En tous pays, ainsi qu’en France,
Du grand monde c’est le propos ;
Mais il n’est cru que par les sots,
Ou par quelqu’un privé de toute expérience :
Tel que ce campagnard qu’en ces vers j’introduis,
Qui sortant de ses bois s’introduit dans Paris.
Il étoit jeune et bon, doué de complaisance,
Et sa fortune étoit immense,
Partant il eut nombre d’amis.
Parasites gourmands vîte lui conseillèrent

D’avoir bonne maison, des fêtes, grands repas,
Table ouverte aussitôt, vins et mets délicats.
Les élégans à l’envi lui donnèrent
L’exemple du jargon, des modes, des beaux airs :
Leurs nouveaux goûts aux siens étant contraires,
Il ne saisit que leurs travers,
Croyant imiter leurs manières.
Les cartes et les dés, lui disoient les joueurs,
Sont le doux passe-temps des riches, des seigneurs :
Société sans jeu devient triste, importune :
L’innocent par le gain d’abord on amorça ;
Une Laïs, charmante brune,
Convoitant ses trésors, d’un coup d’œil l’agaça
Et commença
De ce pauvre homme l’infortune :
Et son meilleur ami, d’une trempe commune,
Qu’on rencontre, hélas ! trop souvent,
Lui gagne au jeu terre, contrats, argent.

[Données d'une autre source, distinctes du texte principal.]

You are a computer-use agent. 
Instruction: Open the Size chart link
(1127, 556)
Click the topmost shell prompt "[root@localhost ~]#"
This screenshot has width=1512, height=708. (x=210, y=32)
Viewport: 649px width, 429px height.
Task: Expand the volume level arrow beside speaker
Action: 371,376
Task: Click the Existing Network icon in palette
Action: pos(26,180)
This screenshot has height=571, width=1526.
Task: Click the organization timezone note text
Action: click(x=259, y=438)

Mon homme, tout en pleurs, revient à son village,
Et dit, en regrettant sa maison et ses champs :
Quoi ! j’ai passé deux de mes plus beaux ans
À perdre mon bonheur, mes mœurs, mon héritage !
Ne suivant que mes goûts j’étois heureux et sage ;
Et me voilà malheureux aujourd’hui !
Maudit soit le fatal usage
Qui nous fait imiter tous les vices d’autrui !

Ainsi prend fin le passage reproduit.